There are not enough trained cognitive behavioral therapists and they are mostly concentrated in large urban areas. In response, professionals have developed effective CBT-I by way of the internet. Interestingly, therapy seems to be equally effective when delivered over the internet or personally.
All effective treatments for chronic insomnia involve doing specified activities that, when practiced, yield an effective resolution. With effective treatment, your behaviors slowly change from those hindering a good night’s sleep, to those supporting a good night’s sleep. Persistent efforts and practice reorganizes your brain for efficient sleep. It takes time & effort, and it’s effective.
Until recently, the usual care for chronic insomnia was delivered by a physician who prescribed a “sleeping pill.” As related our book “Sleep, Drugs & Alzheimer’s Disease,” that is not effective and the pills often have harsh side-effects. However, behavioral interventions have few side-effects, except they do take some time, some attention, some commitment, and following our advice and counsel. However, the time, attention, and commitment are not a problem, and has the reward of knowing that you are taking control of your problem. With the scientific development of CBT-I, there is now an alternative to the prescription of sleeping pills.

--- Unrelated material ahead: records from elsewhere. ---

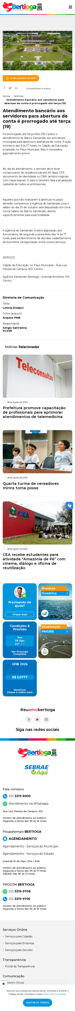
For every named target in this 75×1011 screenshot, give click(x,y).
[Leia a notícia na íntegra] (37, 387)
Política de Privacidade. (54, 994)
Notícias (18, 96)
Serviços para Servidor (19, 950)
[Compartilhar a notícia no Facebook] (4, 88)
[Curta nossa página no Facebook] (28, 719)
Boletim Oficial (14, 982)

In comparing sleeping pills verses CBT-I, it was found that Cognitive Behavioral Therapy was superior, and is now recommended by the medical community.
There is a significant difference between taking a pill and something like CBT-I as a treatment for chronic insomnia. Taking a pill relies on the pill to do the work of treating the problem and the individual remains the passive recipient of the treatment. Doing something like CBT-I involves activities and individual commitment to doing something to overcome the problem. When participants engage recommended activities, there is a greater chance of a successful outcome.

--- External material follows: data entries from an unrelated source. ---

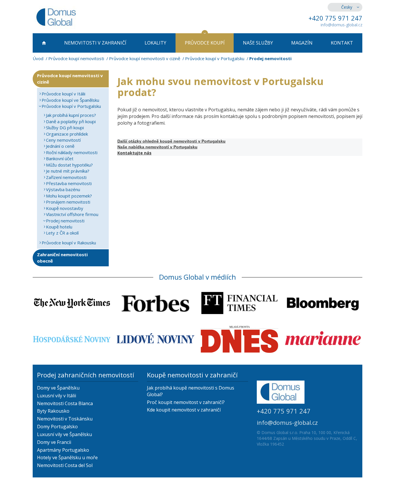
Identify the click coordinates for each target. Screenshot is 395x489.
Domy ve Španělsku (58, 388)
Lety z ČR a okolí (62, 233)
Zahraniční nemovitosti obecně (62, 257)
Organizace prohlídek (67, 134)
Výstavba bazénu (63, 189)
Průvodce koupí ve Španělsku (70, 100)
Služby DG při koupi (65, 127)
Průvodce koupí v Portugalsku (214, 58)
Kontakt (342, 43)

Our advice is straightforward: If you have chronic insomnia treat that insomnia by way of CBT-I. The research shows that behavioral interventions are superior to passively taking a pill while hoping the pills work without difficult side-effects.
The best alternative is to arrange for treatment by a psychologist who delivers CBT-I. Do continue to seek medical advice for major problems including chronic insomnia. Licensed physicians have the training and expertise to offer products and services that you cannot provide for your self. Licensed physicians might prescribe Melatonin and there are melatonin products available without a prescription. However, taking any kind of sleeping pills should be considered only a temporary fix setting a stage for CBT-I.

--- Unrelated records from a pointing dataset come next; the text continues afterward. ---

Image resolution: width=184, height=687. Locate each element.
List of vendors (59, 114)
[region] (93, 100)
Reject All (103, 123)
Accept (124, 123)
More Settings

Larry wrote his book to provide inexpensive advice and counsel on how to implement behavioral interventions to overcome chronic insomnia with the specific goal of reducing the risk of developing Alz.
We offer a few products and the book to treat chronic insomnia in our Helpful Products, Sleep.
As you attend to your insomnia, please know that you should also attend to other risks of developing Alz. For example, a regular program of vigorous exercise is apt to be helpful if done sometime before bedtime (not just before bedtime) and is compatible with learning how to overcome chronic insomnia.